In my Church History survey courses, sometimes people complain that I try to include too much. I should stick to the high points, they say, and leave out all the unimportant bits.
They seem to assume that there could surely only be one easy semester’s worth of important things — in over 2000 years of growth and change.
I love this stuff. Every time I leave out a world-changing person or a crucial idea in the development of Christian teaching I feel I’m short changing my students.
But the real answer is #2: You have to learn to read in new ways. I don’t mean that you need to take a speed reading course — though it wouldn’t hurt you. I mean you need to change your definition of “reading” and hone a new set of skills.
What do you think “reading” means?
Most people emerge from high school, or even graduate from a university, with a simple and narrow definition of the word “reading.”
We think it only counts as reading if we start at the beginning, bring our eyes across each and every word, silently mouthing each one in turn in our minds. We have to do this on each and every line of each and every page, until we get to the end.
- That’s what we learned back in first grade.
- The problem? Graduate school is not first grade.
That form of reading is too slow to ever bring you to the finish line.

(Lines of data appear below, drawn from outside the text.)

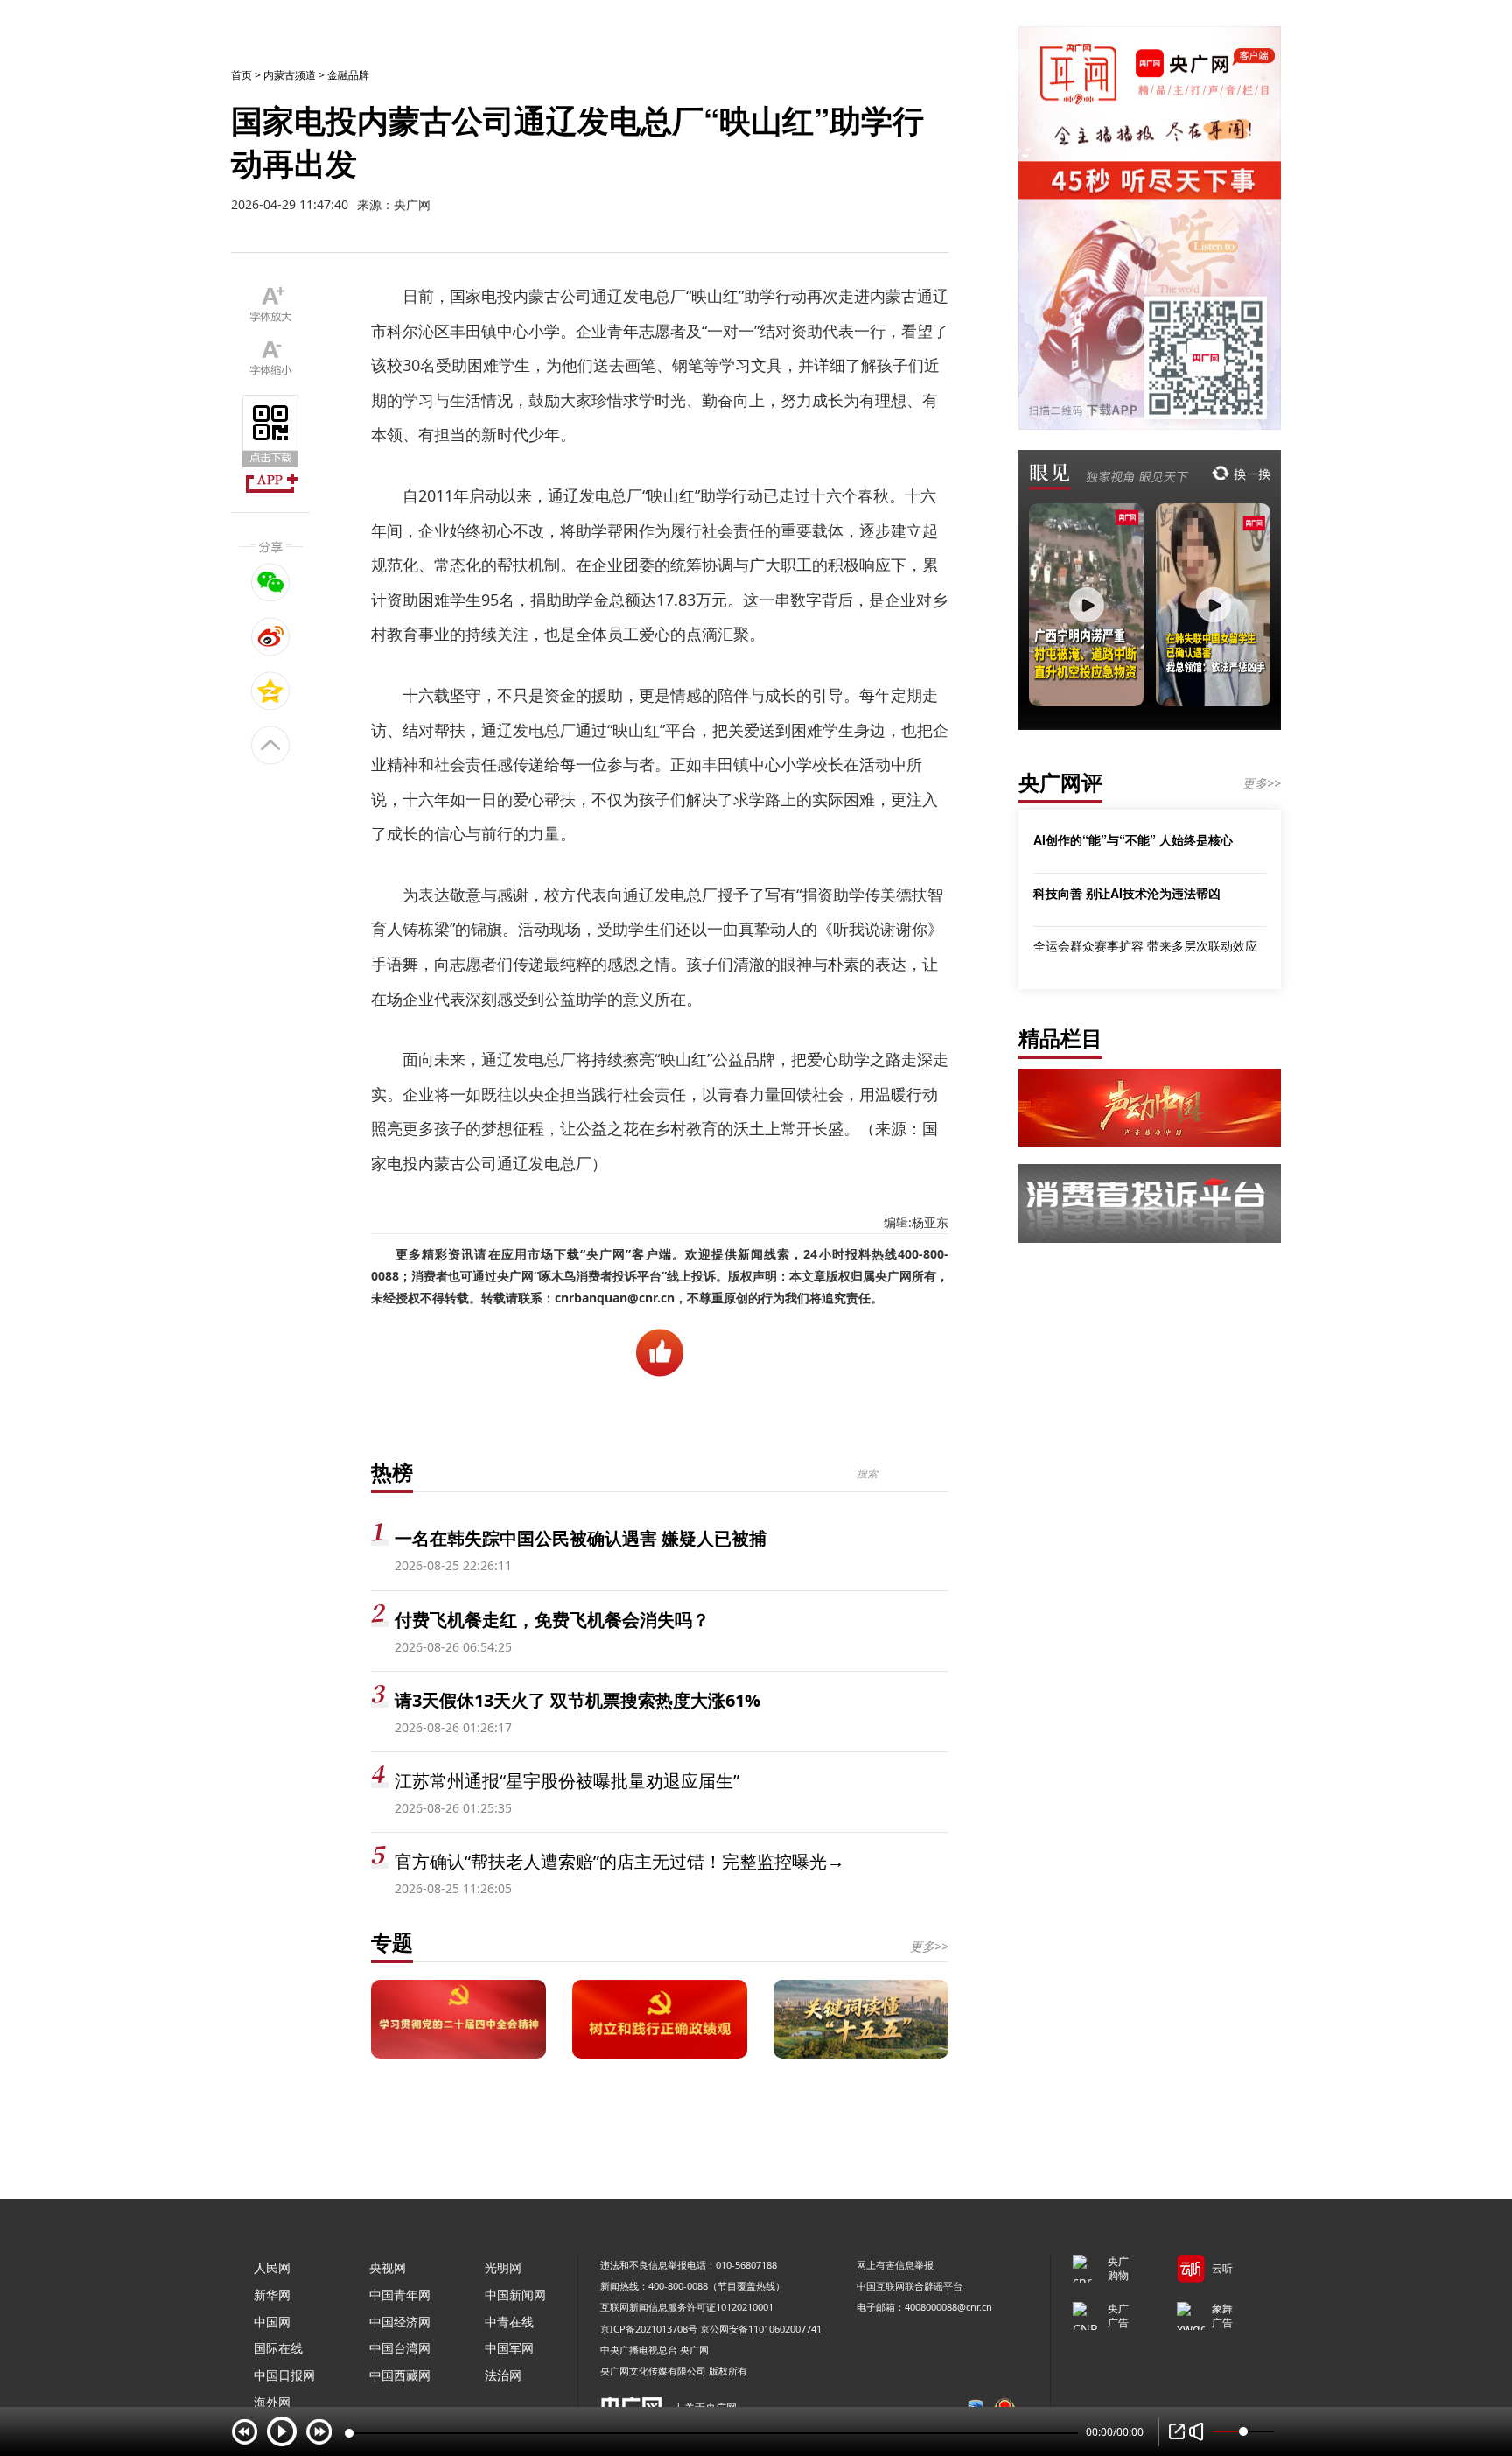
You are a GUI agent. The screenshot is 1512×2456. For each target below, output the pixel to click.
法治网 (503, 2375)
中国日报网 (284, 2375)
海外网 (272, 2402)
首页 (241, 74)
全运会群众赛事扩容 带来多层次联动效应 (1145, 945)
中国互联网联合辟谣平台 (909, 2285)
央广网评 (1060, 782)
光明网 (503, 2267)
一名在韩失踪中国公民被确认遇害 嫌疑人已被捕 (580, 1538)
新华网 (272, 2294)
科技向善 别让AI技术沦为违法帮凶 (1127, 893)
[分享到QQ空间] (270, 690)
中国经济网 (399, 2321)
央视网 (387, 2267)
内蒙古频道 (289, 74)
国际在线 (278, 2348)
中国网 (272, 2321)
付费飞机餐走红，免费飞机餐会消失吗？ (552, 1619)
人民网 (272, 2267)
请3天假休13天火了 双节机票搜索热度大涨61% (577, 1700)
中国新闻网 (515, 2294)
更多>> (929, 1946)
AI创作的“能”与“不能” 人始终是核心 (1133, 839)
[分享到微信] (270, 582)
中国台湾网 (399, 2348)
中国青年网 (399, 2294)
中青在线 (509, 2321)
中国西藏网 (399, 2375)
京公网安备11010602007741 (761, 2328)
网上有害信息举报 (895, 2264)
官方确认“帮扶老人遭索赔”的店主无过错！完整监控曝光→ (619, 1861)
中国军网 (509, 2348)
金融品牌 (348, 74)
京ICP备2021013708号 (648, 2328)
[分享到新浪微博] (270, 636)
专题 (392, 1941)
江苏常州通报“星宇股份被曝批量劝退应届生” (567, 1781)
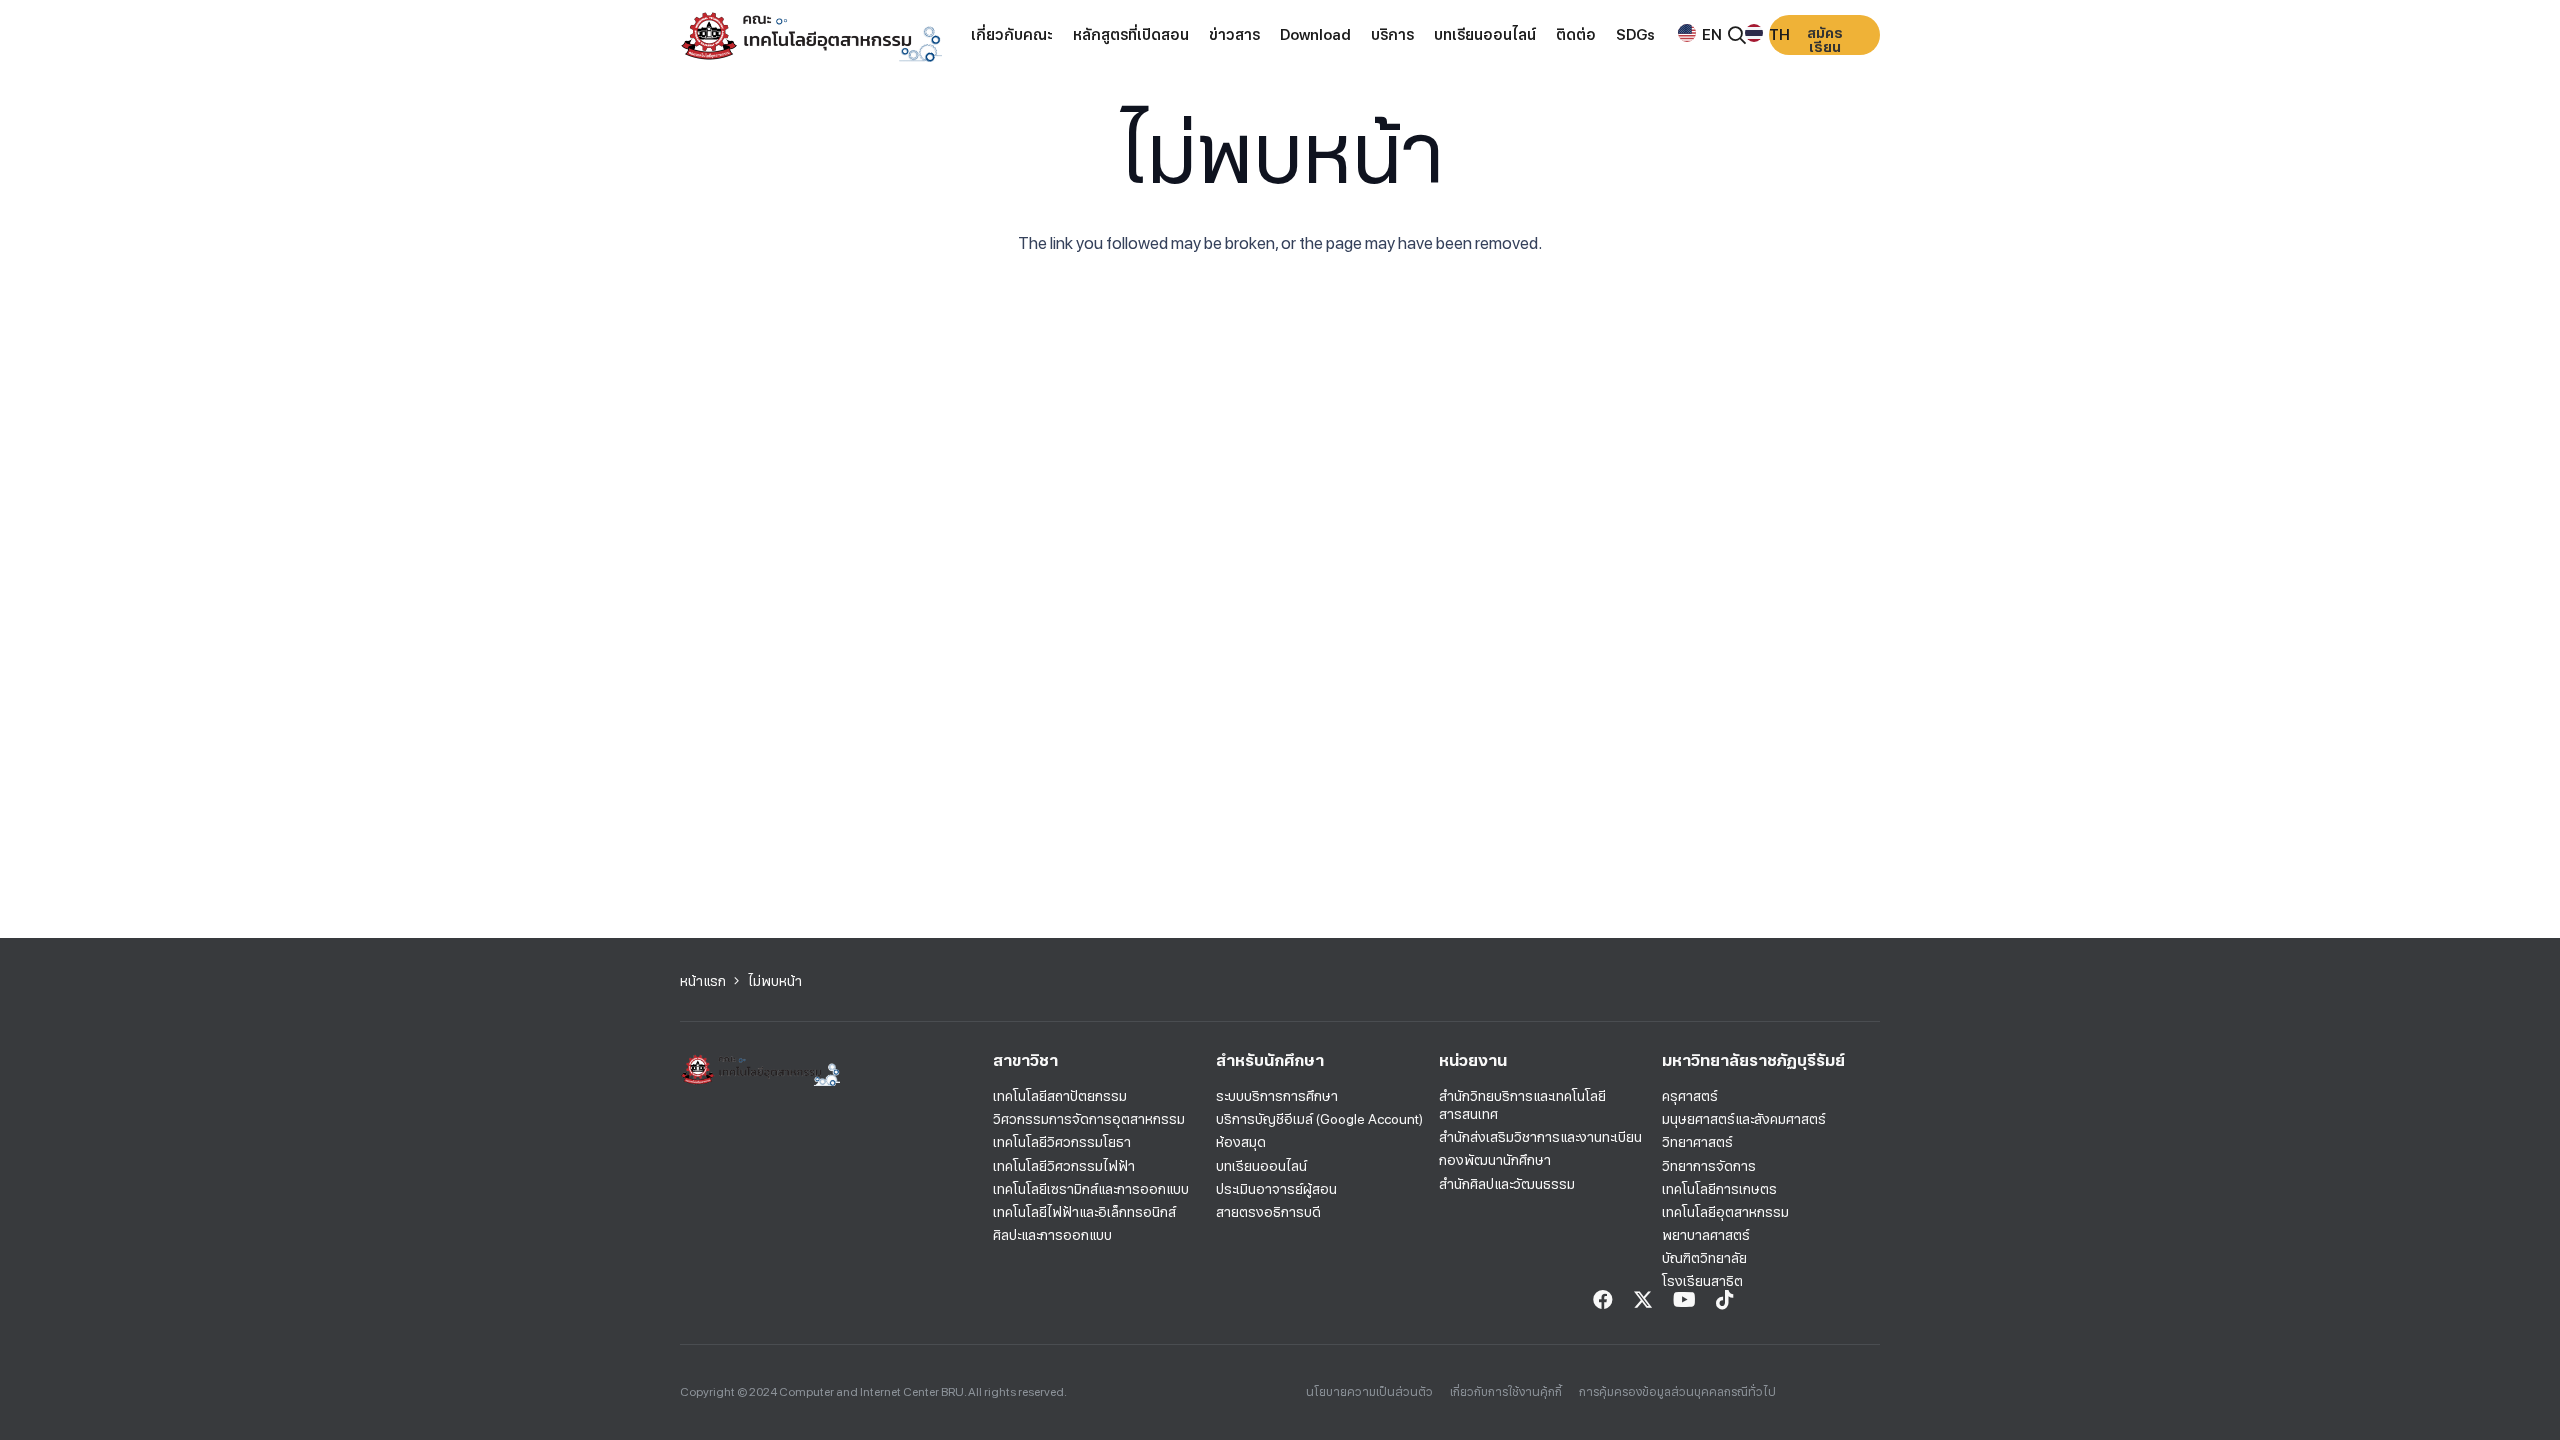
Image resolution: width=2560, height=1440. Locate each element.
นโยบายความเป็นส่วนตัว (1369, 1392)
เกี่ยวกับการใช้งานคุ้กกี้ (1506, 1392)
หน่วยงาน (1473, 1060)
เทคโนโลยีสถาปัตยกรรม (1060, 1096)
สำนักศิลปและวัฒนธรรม (1507, 1184)
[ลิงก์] (811, 35)
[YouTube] (1684, 1300)
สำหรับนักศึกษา (1270, 1060)
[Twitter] (1643, 1300)
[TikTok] (1725, 1300)
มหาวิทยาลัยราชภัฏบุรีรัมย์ (1753, 1060)
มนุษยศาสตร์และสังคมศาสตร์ (1744, 1119)
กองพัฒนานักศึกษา (1495, 1160)
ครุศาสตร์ (1690, 1096)
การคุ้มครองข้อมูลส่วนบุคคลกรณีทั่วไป (1677, 1392)
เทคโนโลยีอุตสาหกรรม (1725, 1212)
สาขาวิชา (1025, 1060)
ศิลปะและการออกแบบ (1052, 1235)
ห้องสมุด (1241, 1142)
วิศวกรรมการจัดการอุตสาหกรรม (1089, 1119)
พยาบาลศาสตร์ (1706, 1235)
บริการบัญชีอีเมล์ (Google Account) (1319, 1119)
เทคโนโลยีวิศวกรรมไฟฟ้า (1064, 1166)
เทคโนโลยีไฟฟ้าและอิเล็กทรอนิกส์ (1084, 1212)
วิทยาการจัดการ (1709, 1166)
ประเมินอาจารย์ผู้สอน (1276, 1189)
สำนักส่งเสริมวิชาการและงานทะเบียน (1540, 1137)
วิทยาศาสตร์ (1697, 1142)
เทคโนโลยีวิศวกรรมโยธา (1062, 1142)
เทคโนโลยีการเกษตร (1719, 1189)
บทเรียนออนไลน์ (1261, 1166)
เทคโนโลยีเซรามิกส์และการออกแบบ (1091, 1189)
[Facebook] (1603, 1300)
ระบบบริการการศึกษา (1277, 1096)
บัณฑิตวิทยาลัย (1704, 1258)
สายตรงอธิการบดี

Plus, using that method on meaty works and you’ll never actually find what you need in them.
I’d say you need to learn to practice three different forms of reading, at least two of which, to a lot of people, don’t even meet that traditional definition.
Think strategically about your reading assignments
Your goal with each book, chapter, or article should be to get from it what you need. When you have that you are done reading. It may take ten minutes or ten hours. It all depends on what you need.
The first thing to do is to figure out why the professor assigned that particular text. That will let you know how it fits into the class as a whole. That, in turn, can help you think strategically about how you will spend your time with that book to get what you need.
Any given reading assignment is likely to fall into one of four categories,
- It may be intended to give you the big picture of the semester’s subject.
- It may be intended to give snapshots of alternate points of view.
- It may drill deeply into a topic for an in-class discussion or paper assignment.
- It may be there for you to follow up with on your own if you happen to want to learn more.
Learning to read all over again — with a new definition
You need to approach each of these kinds of assignment differently. Do with them whatever it takes to get what you need from them. Call that “reading” and you are good to go.